Russell is currently headlining two TV shows, namely “Monarch: Legacy of Monsters” on Apple TV and “The Madison” on Paramount+ – prior to which his last leading role on television was in “Elvis” back in 1979.
The latter was directed by John Carpenter, with whom the actor also collaborated on “Escape From New York,” “The Thing” and “Big Trouble in Little China” – all of which underperformed on release but are now considered cult classics.
Meeting journalists in Monte-Carlo at a standing-room-only press conference, he says: “With movies back then it was like ‘If you fail at it, so what? Nobody’s gonna probably see it.’ There’s a sense in Hollywood now that doing streamers might be a little less than movies in terms of risk. Not true.”
He’s intrigued by the difference in viewer demographics for the two shows, saying: “With the ‘Monarch’ show it is really dominated by audiences of like 40 and under and ‘Madison’ is dominated by like 30 and up.” Gauging reactions to things he’s in has changed for the actor whose screen credits are too numerous to mention. “I used to be able to tell how a movie was doing by hitting the streets within five or six days [of it opening] and you could pretty much tell.”
Now with the streaming shows he’s in “there are a lot of eyeballs on it. You run into people and it’s also about their attitude when they see you. I’m 75 years old and now you can see if people are enjoying it and it’s such a large number. That’s really nice.”
Of those so-called flop films that eventually found a new lease of life, he adds: “Thank God for cable TV and DVDs and audiences being able to find something that they thought only they were finding. They tell their friends about it and it has a life of its own.”

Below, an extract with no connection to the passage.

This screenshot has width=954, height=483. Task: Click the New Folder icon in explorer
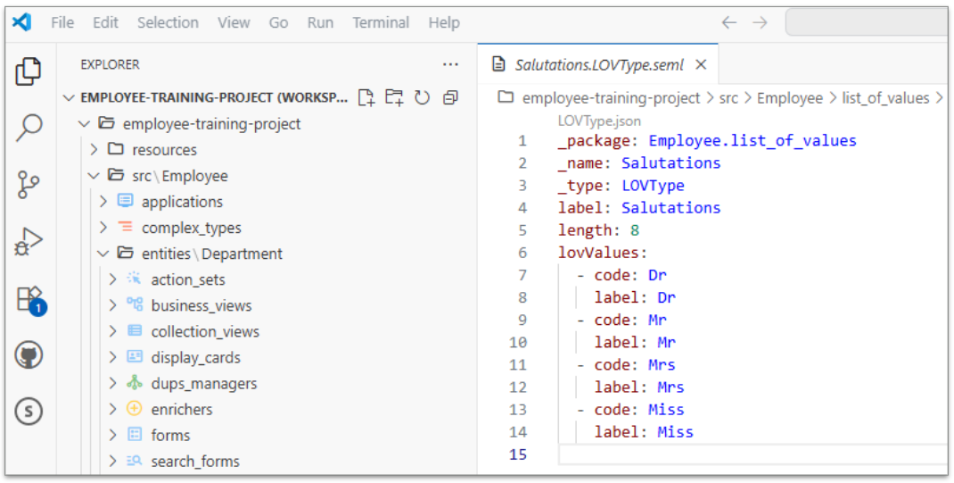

Playing Preston Clyburn on “The Madison,” which is created by Taylor Sheridan and co-stars Michelle Pfeiffer and Matthew Fox, is especially enjoyable for Russell. “It’s really fun to do and Michelle is incredible. And I had a great time working with Matthew Fox. We did a picture that I liked very much called ‘Bone Tomahawk.’ It is just a dream experience. It’s just great from top to bottom, which is very rare.”
He’s not a Method actor. “I never was [but] everybody works different ways. I work from experience. I’ve always been fascinated by human beings. My mother and I, from the time I was little, we used to see somebody and I’d look at my mum and go ‘What is that person doing?’”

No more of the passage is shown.